The [VE] testified that the jobs listed above would require no more than occasional use of [Plaintiff's] non-dominant left hand. Although the [DOT] does not specify the manipulative requirements for [Plaintiff's] non-dominant hand in the positions identified, the testimony is based on the [VE's] observation of the jobs in question and knowledge regarding how the jobs are generally performed.

Tr. 56-57.

         Plaintiff argues that the three jobs identified by the VE are more demanding than her PRW because the identified jobs require frequent to constant use of the hands. Doc. 17 at 10, 14-15; Tr. 55, 88. Plaintiff also asserts that the VE exaggerated the numbers of jobs in the national economy Plaintiff can perform because the identified numbers of jobs include various occupations that Plaintiff cannot perform. Doc. 17 at 11-14; Tr. 88. The Commissioner responds that Plaintiff's argument is based on her interpretation of job information provided by Job Browser Pro, a commercially-available job information resource, which, among other things, was not before the ALJ at the time of his decision. Doc. 19 at 15-16. The Commissioner further claims that the ALJ is not required give priority to information from Job Browser Pro over the VE's testimony. Id. at 16-17.

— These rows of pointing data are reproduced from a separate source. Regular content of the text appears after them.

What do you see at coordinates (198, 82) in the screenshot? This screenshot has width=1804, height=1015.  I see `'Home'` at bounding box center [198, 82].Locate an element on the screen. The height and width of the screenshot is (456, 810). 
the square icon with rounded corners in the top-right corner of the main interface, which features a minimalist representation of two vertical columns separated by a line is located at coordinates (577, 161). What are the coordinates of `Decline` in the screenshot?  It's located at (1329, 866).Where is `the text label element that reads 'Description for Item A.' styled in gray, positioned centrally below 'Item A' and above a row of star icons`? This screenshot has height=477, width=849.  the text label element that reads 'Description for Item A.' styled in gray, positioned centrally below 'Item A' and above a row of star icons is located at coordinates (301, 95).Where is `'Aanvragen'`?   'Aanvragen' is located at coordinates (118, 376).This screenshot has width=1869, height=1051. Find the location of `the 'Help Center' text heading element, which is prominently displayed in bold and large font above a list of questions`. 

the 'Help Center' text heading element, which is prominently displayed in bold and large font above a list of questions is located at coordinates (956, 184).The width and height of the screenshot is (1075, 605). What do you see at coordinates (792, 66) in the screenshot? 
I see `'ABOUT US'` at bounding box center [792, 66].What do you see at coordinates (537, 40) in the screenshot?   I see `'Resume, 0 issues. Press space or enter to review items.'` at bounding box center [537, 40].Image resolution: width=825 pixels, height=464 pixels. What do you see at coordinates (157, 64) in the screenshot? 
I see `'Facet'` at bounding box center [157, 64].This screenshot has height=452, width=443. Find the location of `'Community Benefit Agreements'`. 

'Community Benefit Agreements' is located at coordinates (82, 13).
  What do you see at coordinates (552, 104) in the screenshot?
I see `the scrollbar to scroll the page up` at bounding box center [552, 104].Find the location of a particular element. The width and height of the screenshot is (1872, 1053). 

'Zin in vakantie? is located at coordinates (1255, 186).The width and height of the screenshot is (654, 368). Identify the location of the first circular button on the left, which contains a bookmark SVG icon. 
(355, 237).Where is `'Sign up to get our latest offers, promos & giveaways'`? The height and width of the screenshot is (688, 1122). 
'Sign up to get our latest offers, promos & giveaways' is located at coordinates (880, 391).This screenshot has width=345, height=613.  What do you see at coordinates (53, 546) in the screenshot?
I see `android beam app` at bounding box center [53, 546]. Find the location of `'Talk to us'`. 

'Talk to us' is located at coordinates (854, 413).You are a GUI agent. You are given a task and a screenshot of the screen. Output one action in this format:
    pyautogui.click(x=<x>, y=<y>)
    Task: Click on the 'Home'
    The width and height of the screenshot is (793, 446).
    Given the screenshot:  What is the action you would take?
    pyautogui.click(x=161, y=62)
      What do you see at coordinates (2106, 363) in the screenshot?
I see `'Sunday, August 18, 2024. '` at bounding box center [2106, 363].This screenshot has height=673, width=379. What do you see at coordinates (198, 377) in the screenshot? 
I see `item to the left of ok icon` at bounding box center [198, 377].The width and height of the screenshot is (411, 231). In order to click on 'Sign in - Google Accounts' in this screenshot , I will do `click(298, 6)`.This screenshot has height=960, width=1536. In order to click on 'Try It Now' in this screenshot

         The Social Security regulations clearly permit the Commissioner to rely on the testimony of a VE for her knowledge or expertise. See 20 C.F.R. §§ 404.1560(b)(2), 404.1566(e), 416.960(b)(2), 416.966(e). Moreover, a VE may rely on her knowledge and expertise without producing detailed reports or statistics in support of her testimony. Curcio v. Comm'r of Soc. Sec., 386 F. App'x 924, 926 (11th Cir. 2010); Bryant v. Comm'r of Soc. Sec., 451 F. App'x 838, 839 (11th Cir. 2012); see also Bayliss v. Barnhart, 427 F.3d 1211, 1218 (9th Cir. 2005) (“A VE's recognized expertise provides the necessary foundation for his or her testimony. Thus, no additional foundation is required.”). Thus, resources such as commercially available software and job information, including Job Browser Pro, may be used by the VE, provided they are not the sole resource used by the VE without any testimony or other evidence. See Thompson v. Comm'r of Soc. Sec., No. 2:15-cv-53-FtM-CM, 2016 WL 1008444, at *6 (M.D. Fla., Mar. 15, 2016) (citing cases that allow the use of software when the software was one resource, but not the sole resource, on which the VE relied upon in making the assessment). Therefore, the VE here was permitted but not required to use commercially-available software, including Job Brower Pro, to support her testimony.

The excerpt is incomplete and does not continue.